There is nothing more satisfying for me as a reader than reading a sequel. It feels as though I am getting together with old friends—well, usually old friends who had a plot twist dangling in the last book. Though I read My Fair Concubine by Jeannie Lin a while ago, I had no trouble at all immersing myself once again into the world of the Chinese Tang Dynasty in 824 AD. This novella was a satisfying, entertaining read and just the right book to end a stressful day.
Though it is not necessary to have read My Fair Concubine to catch up with An Illicit Temptation, it is worth noting that the sequel begins right where the first book left off. (It’s nearly impossible for me to avoid a major spoiler here, so stop reading and go get the first book before you read any further!) Dao, a servant in the household from My Fair Concubine has agreed to take the place of her half-sister and become a chieftain’s wife. The Khitans have a fierce reputation, but an arranged marriage will secure peace between the Hans and the Khitans. As her escort, Kwan-Li, is charged with Dao’s safe travel to her potential new husband.
Dao has little experience being a princess, and though she tries, she finds it quite boring to be catered to at every moment. Add to that her attraction to Kwan-Li, and she finds it nearly impossible to stay inside her covered carriage and nap. Instead, she wants to ride. While this request is granted, Kwan-Li is aware that any delays in the journey could cause problems later. There are rival tribes also sending women to try to marry the chieftain and secure the advantages of such a match.

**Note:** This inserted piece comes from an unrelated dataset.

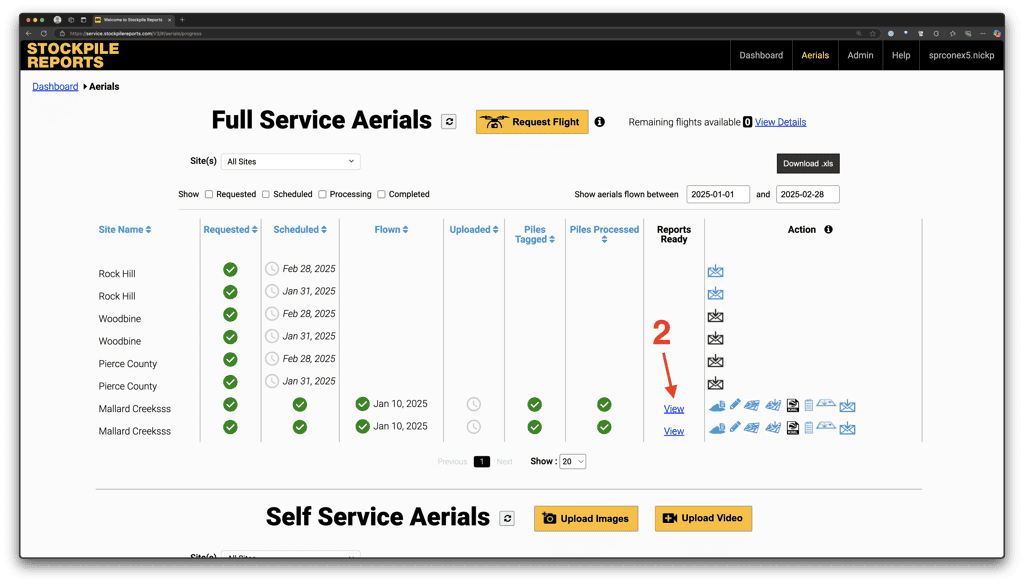Open the All Sites dropdown
Screen dimensions: 1024x584
tap(290, 161)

Kwan-Li, for his part, struggles against the two worlds that he maneuvers between—the more civilized one of the Han, and the Khitan, considered to be more barbaric. This theme of being caught between two worlds also applies to Dao, as she is caught between her former life as a servant and her new life as a princess. Though each main character makes less than honorable choices at times, there is a core decency and dignity to both of them. Any misunderstandings were dealt with openly and relatively honestly. What a breath of fresh air. Though each character has secrets, the revealing of the secrets never made me feel manipulated as a reader. Instead, the revelations felt natural and well-timed.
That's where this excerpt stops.